2 Corinthians 3:6. [God] has made us sufficient to be ministers of a new covenant, not of the letter but of the Spirit. For the letter kills, but the Spirit gives life.
2 Corinthians 3:17. Now the Lord is the Spirit, and where the Spirit of the Lord is, there is freedom.
Here is the most important of daily tasks for the Christians – distinguishing between the law and the Spirit as the driving force in our lives.
What you might have expected me to say is that the most important daily task for the Christian is to obey God’s law. To understand the law of God and then follow it. Nope. That’s impossible. If you think you can obey God’s law you are living like a Pharisee who has minimized the perfection and holiness of God.
Don’t do that.
Rather, the most important task for the Christian is to distinguish between law and gospel. The letter and the Spirit. And the stakes are high – for the letter kills, but the Spirit gives life.
But how does the letter kill? How does the perfect law of God produce death? Because it places us under a standard that is unachievable. It makes a demand that can never be met. It requires, and requires, and requires relentlessly without ever offering a way to meet its requirement. It demands love without offering any power to love. It requires no faith and it steals all freedom. It controls and condemns. It literally sends us to Hell.
Now, stay with me, this does NOT make God’s law bad or evil. The law of God is actually perfectly holy. And in fact, when the law condemns us and sentences us to death, it’s just doing its job. When God’s law reveals our inability, our unrighteousness, our self-salvation schemes, it has actually succeeded in its goal.
But here’s what we must understand each day in our relationship with God and with others – when we try to live from law, it will slowly destroy all of our relationships. Why? Because law destroys freedom and without freedom there is no love. Not true unconditional love. Just manipulated love and control.
But praise God there’s another way to live. Jesus has given us another operating system for our hearts. There’s a whole new way to relate to God and others. The way of freedom. The way of the Spirit. And where the Spirit of the Lord is there is freedom.
Union with Christ IS freedom. In Christ we are perfectly, fully, unconditionally loved, accepted, and forgiven forever. It is this freedom by the indwelling Spirit that allows for faith, and thus for real love.

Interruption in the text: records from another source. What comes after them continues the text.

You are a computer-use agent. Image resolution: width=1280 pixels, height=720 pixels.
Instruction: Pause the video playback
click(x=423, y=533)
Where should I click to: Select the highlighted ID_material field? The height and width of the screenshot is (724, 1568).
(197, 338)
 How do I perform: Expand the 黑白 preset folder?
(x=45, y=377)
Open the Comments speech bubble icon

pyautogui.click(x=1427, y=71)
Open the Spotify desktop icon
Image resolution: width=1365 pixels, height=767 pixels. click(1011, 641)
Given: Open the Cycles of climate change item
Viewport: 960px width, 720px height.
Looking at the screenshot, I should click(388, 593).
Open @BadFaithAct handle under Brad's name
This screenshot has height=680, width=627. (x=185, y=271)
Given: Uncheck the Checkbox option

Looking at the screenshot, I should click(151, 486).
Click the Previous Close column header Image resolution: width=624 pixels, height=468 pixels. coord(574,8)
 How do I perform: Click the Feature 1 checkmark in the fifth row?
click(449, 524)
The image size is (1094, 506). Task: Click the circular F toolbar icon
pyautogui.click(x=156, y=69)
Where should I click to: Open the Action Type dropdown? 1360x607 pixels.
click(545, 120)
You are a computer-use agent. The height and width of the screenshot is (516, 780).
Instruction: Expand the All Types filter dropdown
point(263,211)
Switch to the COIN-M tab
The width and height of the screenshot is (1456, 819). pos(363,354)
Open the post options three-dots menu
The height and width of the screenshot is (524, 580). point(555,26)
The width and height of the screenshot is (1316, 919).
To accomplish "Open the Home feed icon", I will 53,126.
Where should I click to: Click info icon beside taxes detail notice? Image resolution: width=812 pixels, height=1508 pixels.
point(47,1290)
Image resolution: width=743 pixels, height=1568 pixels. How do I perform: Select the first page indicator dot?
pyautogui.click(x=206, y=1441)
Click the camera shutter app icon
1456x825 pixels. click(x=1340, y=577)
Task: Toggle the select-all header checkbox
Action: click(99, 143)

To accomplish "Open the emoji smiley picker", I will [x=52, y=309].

But let’s be honest, this kind of real freedom can be terrifying.
Why? Because where God’s liberty will take us is into a place of freedom from ourselves. To turn from the letter of the law, is to turn from the self. That’s what law keeping is – self-reliance.
Grace, however, is losing myself in order to find my better self. But we rarely see it this way. How many of us are actually able to let go of our usual coping mechanisms? To stop controlling? Stop maintaining an image? Stop earning? Stop our perfectionism? Stop being the victim? Stop blaming? Stop justifying our sinful responses and addictions?
And again, let’s be honest, as Christians we also tend to be afraid of freedom for other Christians too. This is why we try to keep each other under law. Under tradition. Under “Christian principles.” Instead of trusting the Spirit to guide each individual conscience, we place those around us, at home, in the community, in ministry, under an imperfect law of our own making.
But if the perfect law of God only brings death, why would we think that the imperfect law of (insert your name here) will bring life?
“To live is Christ” is to live by the Spirit of freedom. Freedom from the law and its condemnation. And freedom to trust the power of God’s love that has poured into every beating heart of every believer in Christ.
You
Are you experiencing death by law? Or are you living in the life of the Spirit?
You in Christ
How does your union with Christ satisfy the law while empowering the love that the law requires?
Christ in you
In what ways are you keeping others bound to law?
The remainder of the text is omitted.